Es wird eine literaturwissenschaftliche Analyse durchgeführt, die primär textnah operiert und das Werk in den mediävistischen Diskurs einordnet.
Was wird im Hauptteil behandelt?
Im Hauptteil werden zunächst die theoretischen Grundlagen der höfischen und heroischen Elemente dargelegt und anschließend die Auswirkungen dieser Spannungen auf die Charaktere Siegfried, Hagen und Gunther detailliert analysiert.
Welche Schlüsselwörter charakterisieren die Arbeit?
Neben dem Nibelungenlied sind dies Begriffe wie "höfisch", "heroisch", "êre", "übermuot" und "minne".
Warum kann Siegfried im Nibelungenlied nicht als "Heros" bestehen bleiben?
Da seine heroische Art mit der höfischen Ordnung des Wormser Hofes kollidiert, muss er sich als Minnediener unterordnen, was letztlich zum Verlust seiner heroischen Identität und zu seinem Tod führt.
Welche Rolle spielt Hagen von Tronje in diesem Spannungsfeld?

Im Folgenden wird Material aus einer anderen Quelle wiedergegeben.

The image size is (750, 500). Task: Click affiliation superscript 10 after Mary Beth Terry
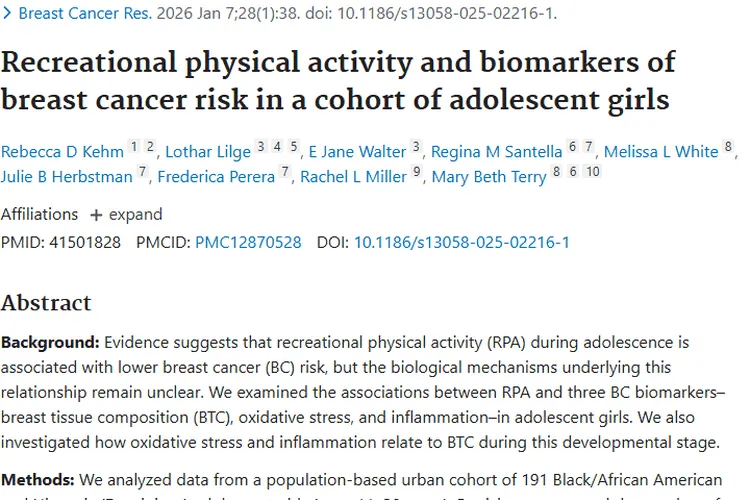[593, 172]
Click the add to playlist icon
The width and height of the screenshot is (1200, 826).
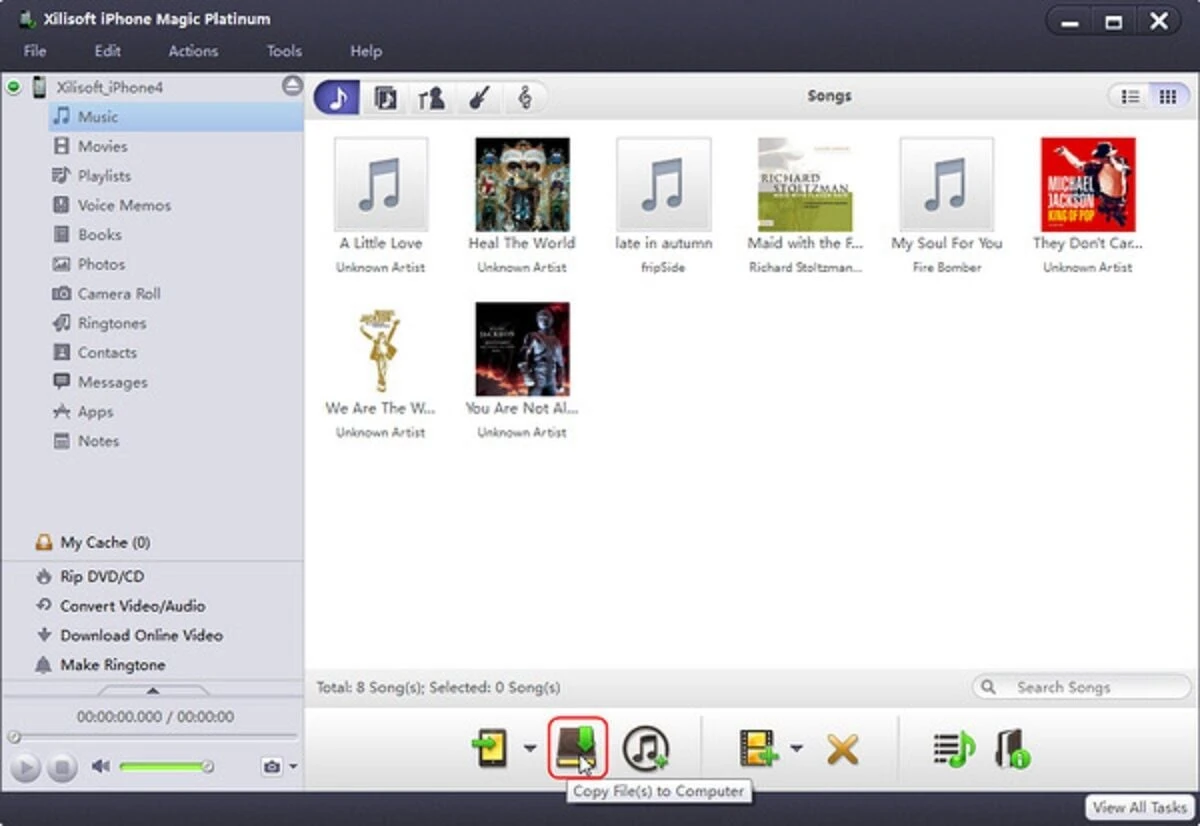click(952, 749)
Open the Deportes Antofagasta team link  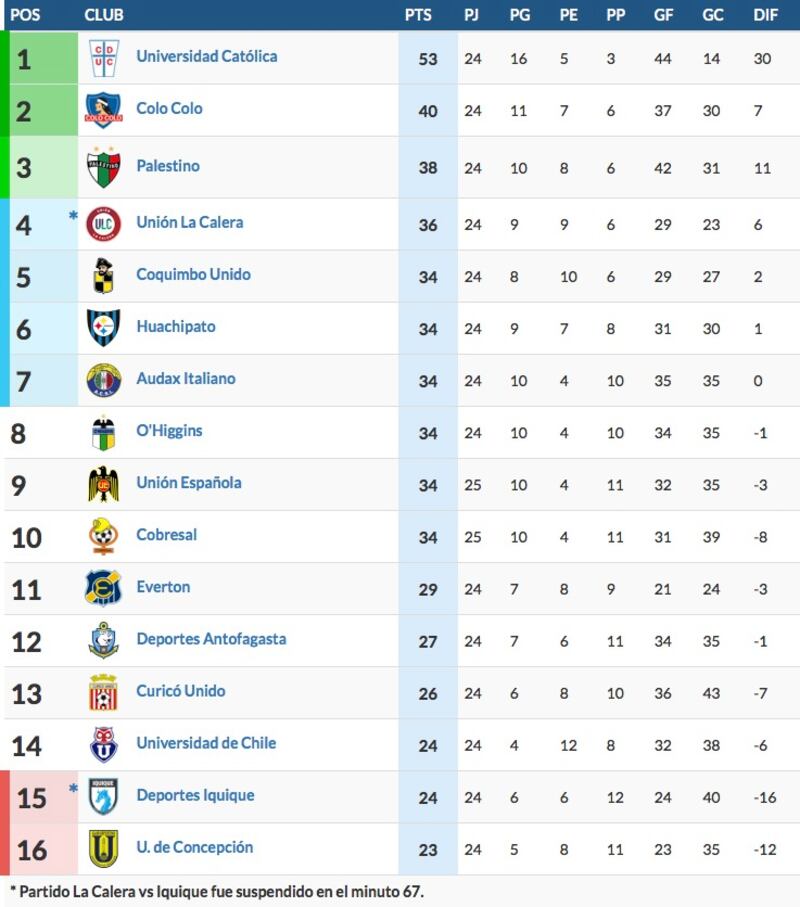pos(211,639)
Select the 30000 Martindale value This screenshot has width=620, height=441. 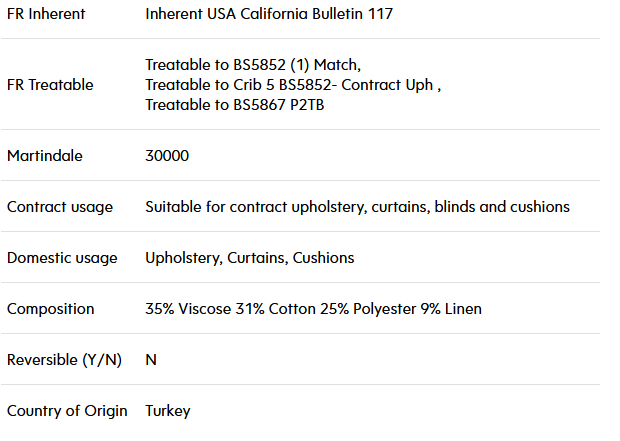pos(167,156)
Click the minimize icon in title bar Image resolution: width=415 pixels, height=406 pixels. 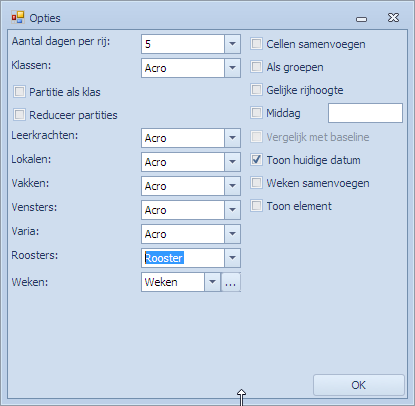point(361,19)
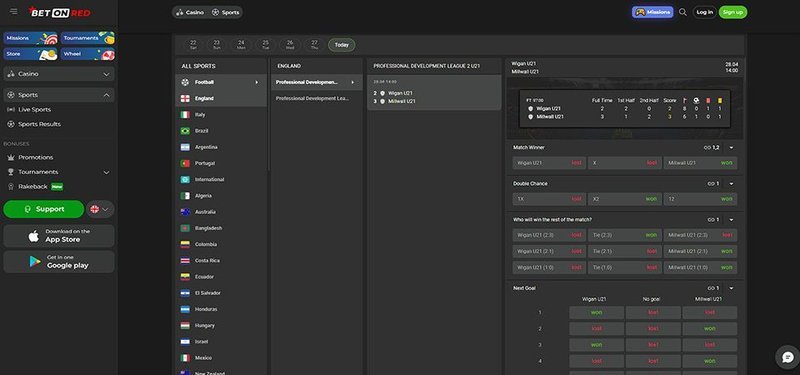Collapse the Double Chance market
The image size is (800, 375).
(x=731, y=184)
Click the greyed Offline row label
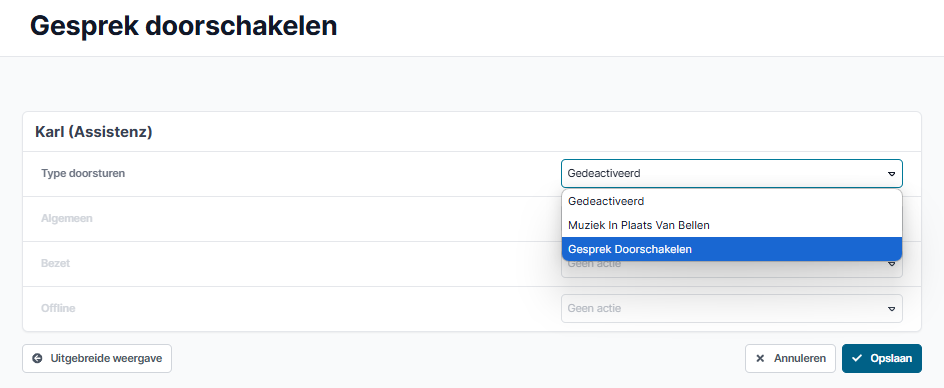The width and height of the screenshot is (944, 388). [x=58, y=308]
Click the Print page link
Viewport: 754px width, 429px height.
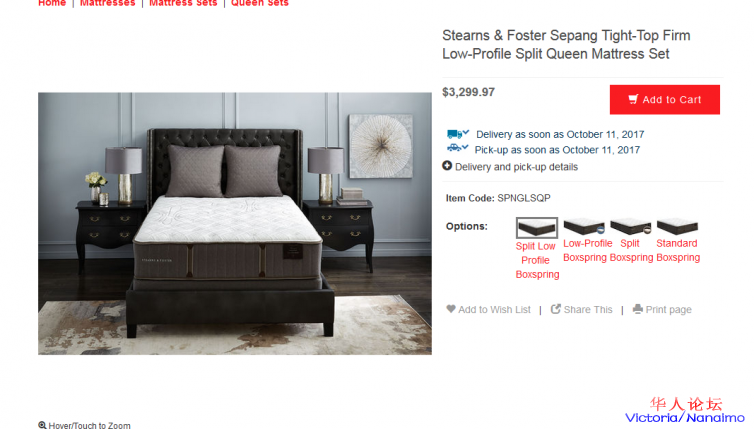(x=662, y=309)
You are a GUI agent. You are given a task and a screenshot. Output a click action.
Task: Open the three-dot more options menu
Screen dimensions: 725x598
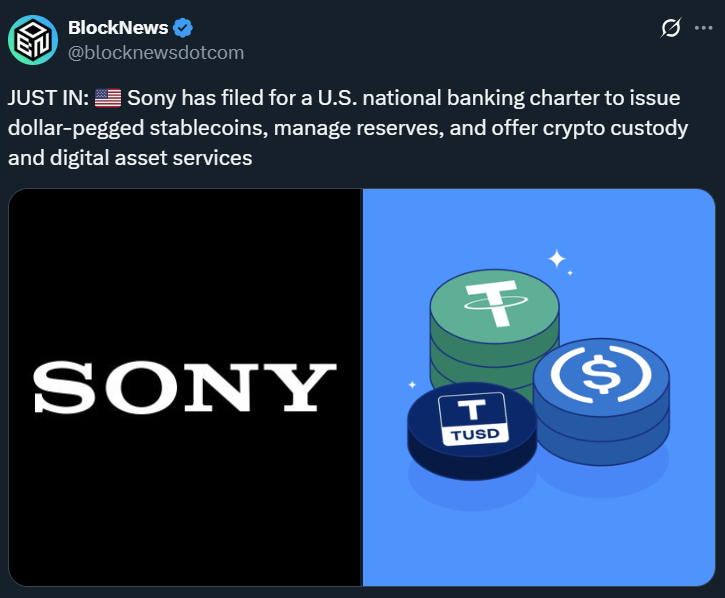point(703,30)
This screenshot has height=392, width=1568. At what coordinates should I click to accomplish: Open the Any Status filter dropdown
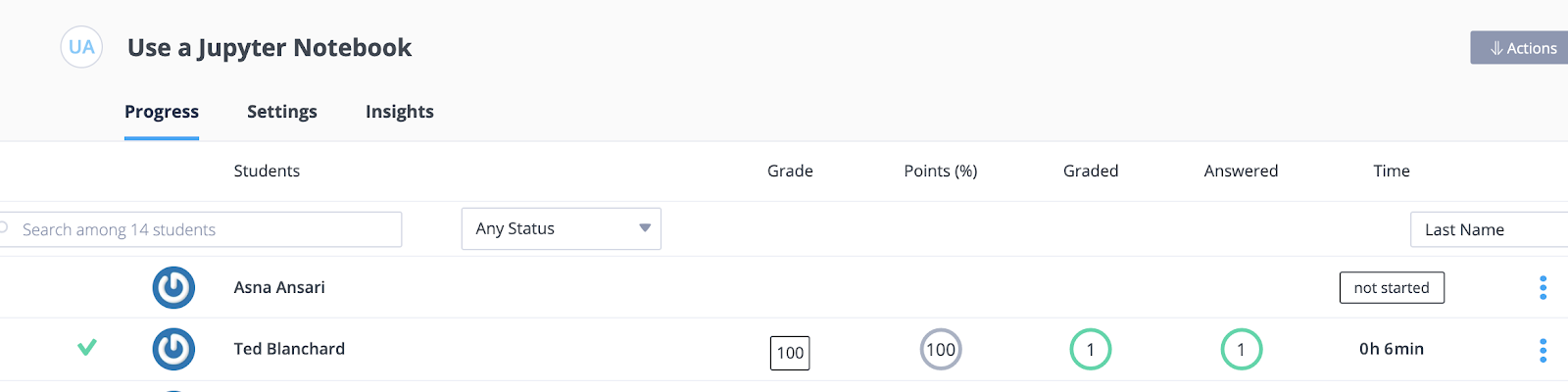point(562,228)
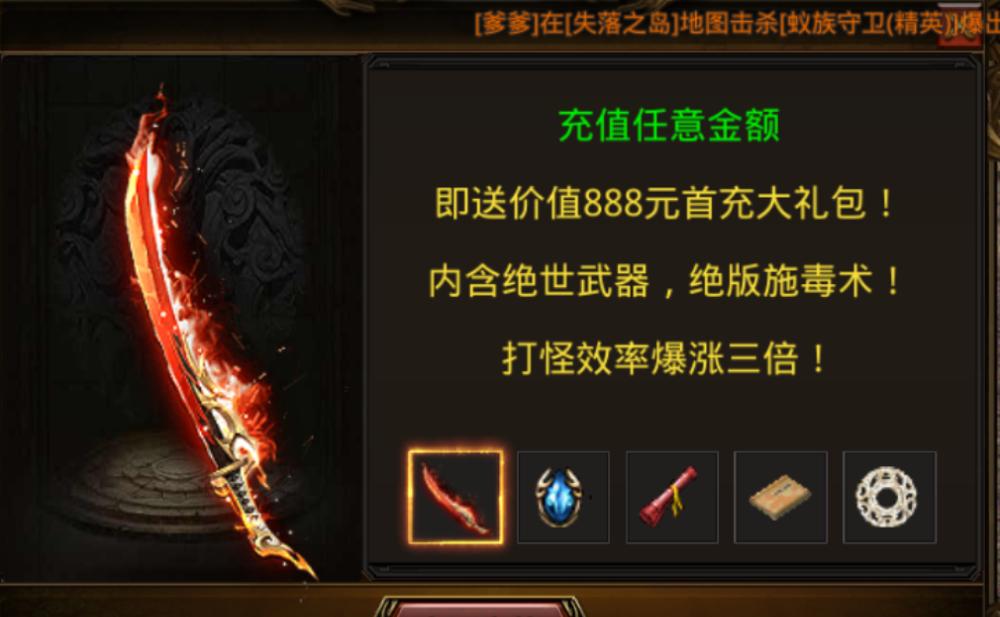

Hagen fungiert als Vertreter heroischer Tendenzen, der zwar höfische Etikette beherrscht, jedoch durch sein Handeln – insbesondere den Verrat an Siegfried – das höfische Konstrukt bewusst zerstört.
Wie bewertet der Autor Gunther?
Gunther wird als eine Figur dargestellt, die zwar den Anschein höfischer Perfektion wahrt, jedoch durch Unentschlossenheit und Abhängigkeit von anderen gezeichnet ist, was ihn letztlich mitschuldig am Untergang macht.
Was ist die Schlussfolgerung des Fazits?
Das Fazit stellt fest, dass das höfische Ideal im Nibelungenlied lediglich ein "schöner Schein" ist, der der Härte heroischer Konflikte nicht standhalten kann, was zwangsläufig zum Untergang aller Beteiligten führt.